The Hoodlum Heroine: The Delinquent “Protagonist” of Artemis By Varun Chowdhary



“I’m one of the little people… if my neighbourhood were wine, connoisseurs would describe it as “shitty, with overtones of failure and poor life decisions.”” When Andy Weir wrote Artemis, he likely wrote main character Jasmine “Jazz” Bashara as an impoverished petty criminal just trying to get by in Artemis – the first city on the moon – and all her actions seem justified since it’s her only option to scrape up what little money she can. The main driving point of the story begins when Jazz is offered 1,000,000š (slugs, the currency on the moon) to sabotage the leading corporation that runs energy production on the moon so another rich business owner can take over the industry. This is Jazz’s big break, a way out of poverty, and so one would think that this is way to have all her criminal activity performed in order to complete this task would be somewhat justified, but this is not the case. Jazz Bashara commits crimes (throughout the book, not just for the reason of getting the 1,000,000š) that are irredeemable, and she shouldn’t just be fined or even imprisoned, but deported and put away for a long, long time.

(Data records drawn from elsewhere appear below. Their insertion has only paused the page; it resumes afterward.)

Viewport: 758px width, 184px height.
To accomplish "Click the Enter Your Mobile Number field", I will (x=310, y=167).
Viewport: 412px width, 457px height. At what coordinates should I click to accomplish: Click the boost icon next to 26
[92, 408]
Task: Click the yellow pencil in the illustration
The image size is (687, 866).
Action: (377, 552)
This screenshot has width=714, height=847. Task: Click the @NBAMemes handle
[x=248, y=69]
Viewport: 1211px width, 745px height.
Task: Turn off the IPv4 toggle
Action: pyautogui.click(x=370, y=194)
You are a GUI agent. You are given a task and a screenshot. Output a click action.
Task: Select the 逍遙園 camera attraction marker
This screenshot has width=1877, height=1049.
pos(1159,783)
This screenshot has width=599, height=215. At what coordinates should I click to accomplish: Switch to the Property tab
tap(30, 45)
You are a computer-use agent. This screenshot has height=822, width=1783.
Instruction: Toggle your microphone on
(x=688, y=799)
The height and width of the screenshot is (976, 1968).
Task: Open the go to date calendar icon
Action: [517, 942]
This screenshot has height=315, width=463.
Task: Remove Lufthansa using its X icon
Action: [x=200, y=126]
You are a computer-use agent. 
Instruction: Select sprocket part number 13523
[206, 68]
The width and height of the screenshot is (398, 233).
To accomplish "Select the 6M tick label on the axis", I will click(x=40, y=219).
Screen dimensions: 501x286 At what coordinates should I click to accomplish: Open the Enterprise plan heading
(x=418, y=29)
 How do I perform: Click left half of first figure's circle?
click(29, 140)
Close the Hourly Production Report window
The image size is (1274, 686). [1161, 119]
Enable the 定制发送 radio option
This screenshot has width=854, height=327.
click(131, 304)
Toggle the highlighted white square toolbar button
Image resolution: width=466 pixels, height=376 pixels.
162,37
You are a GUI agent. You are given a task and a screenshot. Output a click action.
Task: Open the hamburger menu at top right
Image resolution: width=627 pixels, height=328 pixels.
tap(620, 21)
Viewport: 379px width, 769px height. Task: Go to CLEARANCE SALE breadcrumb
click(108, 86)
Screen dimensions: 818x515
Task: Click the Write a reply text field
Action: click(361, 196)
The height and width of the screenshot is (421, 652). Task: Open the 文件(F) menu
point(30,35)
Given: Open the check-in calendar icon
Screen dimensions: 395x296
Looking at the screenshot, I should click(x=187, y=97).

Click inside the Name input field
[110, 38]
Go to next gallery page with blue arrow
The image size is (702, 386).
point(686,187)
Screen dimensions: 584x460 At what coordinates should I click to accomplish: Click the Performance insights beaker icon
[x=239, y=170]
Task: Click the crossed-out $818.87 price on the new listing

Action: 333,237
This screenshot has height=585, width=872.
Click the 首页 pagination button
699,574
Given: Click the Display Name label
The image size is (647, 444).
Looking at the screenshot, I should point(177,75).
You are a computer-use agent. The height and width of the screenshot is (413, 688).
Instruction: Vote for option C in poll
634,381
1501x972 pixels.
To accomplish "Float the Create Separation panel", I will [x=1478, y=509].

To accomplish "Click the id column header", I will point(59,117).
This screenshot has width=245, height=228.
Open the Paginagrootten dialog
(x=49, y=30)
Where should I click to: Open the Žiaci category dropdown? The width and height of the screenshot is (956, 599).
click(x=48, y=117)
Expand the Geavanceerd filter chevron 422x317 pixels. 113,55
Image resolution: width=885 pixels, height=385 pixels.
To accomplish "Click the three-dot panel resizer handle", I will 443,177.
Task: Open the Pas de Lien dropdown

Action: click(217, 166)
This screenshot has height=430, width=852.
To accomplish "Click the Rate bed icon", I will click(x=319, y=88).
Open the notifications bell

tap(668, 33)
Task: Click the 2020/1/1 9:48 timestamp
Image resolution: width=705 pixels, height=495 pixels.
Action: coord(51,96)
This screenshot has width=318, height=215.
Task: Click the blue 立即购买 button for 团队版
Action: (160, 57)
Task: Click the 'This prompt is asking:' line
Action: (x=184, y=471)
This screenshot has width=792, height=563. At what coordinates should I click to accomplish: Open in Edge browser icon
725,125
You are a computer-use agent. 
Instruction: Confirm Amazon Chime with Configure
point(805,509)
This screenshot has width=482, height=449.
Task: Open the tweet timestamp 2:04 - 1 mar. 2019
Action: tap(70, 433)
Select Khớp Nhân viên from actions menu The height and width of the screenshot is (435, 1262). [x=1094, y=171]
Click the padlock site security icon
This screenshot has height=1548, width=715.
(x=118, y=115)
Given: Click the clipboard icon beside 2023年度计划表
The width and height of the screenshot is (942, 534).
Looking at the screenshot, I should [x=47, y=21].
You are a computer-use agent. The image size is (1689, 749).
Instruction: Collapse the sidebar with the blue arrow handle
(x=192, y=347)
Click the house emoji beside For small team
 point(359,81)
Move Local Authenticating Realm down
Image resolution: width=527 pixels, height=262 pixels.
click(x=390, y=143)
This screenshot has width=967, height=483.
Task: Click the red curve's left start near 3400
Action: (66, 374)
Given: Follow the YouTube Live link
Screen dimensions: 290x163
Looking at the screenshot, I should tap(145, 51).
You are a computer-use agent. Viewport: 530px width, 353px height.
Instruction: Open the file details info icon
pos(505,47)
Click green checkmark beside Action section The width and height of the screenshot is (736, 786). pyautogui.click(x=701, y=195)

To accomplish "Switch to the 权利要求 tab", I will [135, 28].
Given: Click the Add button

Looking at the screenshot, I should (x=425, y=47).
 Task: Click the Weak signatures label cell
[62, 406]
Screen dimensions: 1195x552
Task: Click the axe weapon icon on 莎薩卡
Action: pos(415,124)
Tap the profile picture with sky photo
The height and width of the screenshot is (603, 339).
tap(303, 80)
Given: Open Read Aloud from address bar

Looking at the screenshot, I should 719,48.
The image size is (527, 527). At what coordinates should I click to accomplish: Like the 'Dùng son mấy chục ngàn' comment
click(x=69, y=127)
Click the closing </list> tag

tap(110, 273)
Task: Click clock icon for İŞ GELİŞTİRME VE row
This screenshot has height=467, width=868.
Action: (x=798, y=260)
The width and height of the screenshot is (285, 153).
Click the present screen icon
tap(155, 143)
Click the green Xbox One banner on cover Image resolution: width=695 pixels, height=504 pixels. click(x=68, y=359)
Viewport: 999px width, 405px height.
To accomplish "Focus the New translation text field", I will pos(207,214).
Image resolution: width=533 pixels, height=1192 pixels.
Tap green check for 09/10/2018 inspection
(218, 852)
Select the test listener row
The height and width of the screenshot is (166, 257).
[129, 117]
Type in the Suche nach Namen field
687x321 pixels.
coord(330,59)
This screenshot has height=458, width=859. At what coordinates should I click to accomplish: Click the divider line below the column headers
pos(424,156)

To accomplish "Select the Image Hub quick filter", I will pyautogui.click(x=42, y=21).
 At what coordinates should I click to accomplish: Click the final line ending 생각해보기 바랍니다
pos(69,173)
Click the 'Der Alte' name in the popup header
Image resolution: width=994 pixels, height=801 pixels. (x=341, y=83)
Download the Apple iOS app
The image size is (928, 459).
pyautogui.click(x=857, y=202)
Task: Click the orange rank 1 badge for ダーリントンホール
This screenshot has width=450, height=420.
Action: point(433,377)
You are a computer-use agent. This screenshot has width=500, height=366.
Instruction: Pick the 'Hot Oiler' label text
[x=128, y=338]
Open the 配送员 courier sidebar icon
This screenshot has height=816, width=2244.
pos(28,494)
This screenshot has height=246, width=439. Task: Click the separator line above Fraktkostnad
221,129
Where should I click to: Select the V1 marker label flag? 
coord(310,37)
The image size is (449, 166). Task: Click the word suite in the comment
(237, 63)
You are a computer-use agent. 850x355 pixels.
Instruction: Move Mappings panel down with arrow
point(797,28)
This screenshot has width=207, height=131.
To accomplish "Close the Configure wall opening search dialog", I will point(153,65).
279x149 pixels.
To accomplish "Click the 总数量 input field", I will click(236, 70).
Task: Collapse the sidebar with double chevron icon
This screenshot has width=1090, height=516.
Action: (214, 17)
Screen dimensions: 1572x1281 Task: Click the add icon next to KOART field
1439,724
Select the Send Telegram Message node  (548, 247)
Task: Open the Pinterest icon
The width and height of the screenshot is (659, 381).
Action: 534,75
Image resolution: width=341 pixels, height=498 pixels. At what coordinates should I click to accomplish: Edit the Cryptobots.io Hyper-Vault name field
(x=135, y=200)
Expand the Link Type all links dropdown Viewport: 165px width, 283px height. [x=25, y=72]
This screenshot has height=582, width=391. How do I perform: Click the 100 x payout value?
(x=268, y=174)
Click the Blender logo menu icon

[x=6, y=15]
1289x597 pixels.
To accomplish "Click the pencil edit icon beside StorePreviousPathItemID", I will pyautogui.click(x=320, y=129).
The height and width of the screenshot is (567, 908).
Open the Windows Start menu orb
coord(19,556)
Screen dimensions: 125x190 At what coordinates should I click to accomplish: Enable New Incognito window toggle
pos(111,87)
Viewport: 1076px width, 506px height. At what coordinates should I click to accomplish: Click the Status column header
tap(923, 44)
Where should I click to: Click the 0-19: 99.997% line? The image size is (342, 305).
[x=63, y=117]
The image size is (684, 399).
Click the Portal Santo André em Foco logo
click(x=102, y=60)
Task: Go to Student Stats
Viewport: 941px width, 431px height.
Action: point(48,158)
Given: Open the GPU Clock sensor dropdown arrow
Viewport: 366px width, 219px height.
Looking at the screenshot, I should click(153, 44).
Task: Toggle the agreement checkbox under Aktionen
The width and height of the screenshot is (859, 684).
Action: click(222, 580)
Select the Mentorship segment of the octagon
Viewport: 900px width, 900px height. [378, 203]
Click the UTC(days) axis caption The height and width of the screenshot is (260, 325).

Everyone has family problems. The first example of Jazz’s misgivings is at the cost of her relationship with her only living family: her father. This takes place before the book even starts, when Jazz was younger, but is revealed a little over a quarter of the way through the book, on page 88. Jazz and her previous boyfriend, who she was dating at the time this took place, got their hands on illegal pot and decided to host a party with it. The city of Artemis has always been very careful of fire, so the only place Jazz knew to have a secret smoking party was in her father’s brand new, expensive, enclosed welding shop. While there, Jazz showed no care whatsoever, and she and her friends, thanks to their unobservant selves not noticing a gas leak and proceeding to play with blowtorches, causing “the whole room to catch fire”. Since her father spent over 400,000š getting it built, he is unable to get his precious shop replaced, is unable to expand his business, and is now in financial debt. Jazz does end up paying her father for the damage years later after collecting enough money, but this does not make up for the lost business and reputation that her father had to deal with. Still, this is only the first of Jazz’s misdoings, and certainly not the worst.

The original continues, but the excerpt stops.